=== Material for the task ===

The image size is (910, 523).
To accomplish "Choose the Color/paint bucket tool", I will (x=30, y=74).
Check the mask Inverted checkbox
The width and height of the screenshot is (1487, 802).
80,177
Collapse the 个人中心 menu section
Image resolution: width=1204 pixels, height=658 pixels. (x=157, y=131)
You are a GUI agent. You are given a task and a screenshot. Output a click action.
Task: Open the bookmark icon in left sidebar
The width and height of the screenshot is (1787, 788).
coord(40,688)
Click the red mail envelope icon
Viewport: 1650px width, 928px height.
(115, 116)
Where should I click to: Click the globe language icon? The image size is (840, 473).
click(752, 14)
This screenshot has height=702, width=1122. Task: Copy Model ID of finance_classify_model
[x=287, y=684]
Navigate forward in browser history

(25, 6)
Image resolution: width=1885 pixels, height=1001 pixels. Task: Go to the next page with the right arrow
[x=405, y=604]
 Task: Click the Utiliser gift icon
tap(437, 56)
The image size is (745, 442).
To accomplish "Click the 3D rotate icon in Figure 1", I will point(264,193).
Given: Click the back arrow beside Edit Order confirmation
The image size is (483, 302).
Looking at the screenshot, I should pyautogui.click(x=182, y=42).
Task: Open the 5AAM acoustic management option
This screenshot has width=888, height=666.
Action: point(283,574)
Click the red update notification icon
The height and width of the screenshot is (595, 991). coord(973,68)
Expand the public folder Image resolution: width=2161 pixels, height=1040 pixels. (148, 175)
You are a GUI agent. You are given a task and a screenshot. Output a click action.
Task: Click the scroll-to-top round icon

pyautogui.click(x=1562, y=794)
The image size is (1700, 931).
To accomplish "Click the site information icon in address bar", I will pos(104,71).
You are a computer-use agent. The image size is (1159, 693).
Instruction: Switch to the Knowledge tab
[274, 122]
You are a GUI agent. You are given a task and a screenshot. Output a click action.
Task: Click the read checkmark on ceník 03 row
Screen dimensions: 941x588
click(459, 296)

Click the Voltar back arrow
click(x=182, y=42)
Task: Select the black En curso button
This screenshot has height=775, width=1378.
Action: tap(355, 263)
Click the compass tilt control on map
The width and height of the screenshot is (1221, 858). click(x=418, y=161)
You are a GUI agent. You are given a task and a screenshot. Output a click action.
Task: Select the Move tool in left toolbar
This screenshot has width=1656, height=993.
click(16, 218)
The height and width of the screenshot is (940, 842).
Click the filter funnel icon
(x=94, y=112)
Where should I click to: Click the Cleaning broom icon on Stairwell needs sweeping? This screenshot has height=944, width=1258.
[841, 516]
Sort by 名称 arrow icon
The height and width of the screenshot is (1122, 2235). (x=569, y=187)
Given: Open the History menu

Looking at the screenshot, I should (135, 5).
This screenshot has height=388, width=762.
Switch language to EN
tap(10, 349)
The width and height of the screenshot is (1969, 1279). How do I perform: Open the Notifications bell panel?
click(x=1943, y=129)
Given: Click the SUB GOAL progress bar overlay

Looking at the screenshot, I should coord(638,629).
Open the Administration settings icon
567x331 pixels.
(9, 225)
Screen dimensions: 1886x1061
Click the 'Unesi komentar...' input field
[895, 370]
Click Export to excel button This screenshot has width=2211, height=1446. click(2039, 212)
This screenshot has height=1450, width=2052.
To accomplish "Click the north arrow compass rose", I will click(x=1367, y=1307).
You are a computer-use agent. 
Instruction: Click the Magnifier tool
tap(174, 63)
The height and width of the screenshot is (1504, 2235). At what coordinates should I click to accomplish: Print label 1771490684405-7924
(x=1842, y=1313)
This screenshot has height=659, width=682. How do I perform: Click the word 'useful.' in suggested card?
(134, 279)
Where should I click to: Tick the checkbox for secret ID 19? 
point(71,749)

===

Aim of the exercise: Give only a number: how many lines of the data hold the string "button"?

Answer to this problem: 2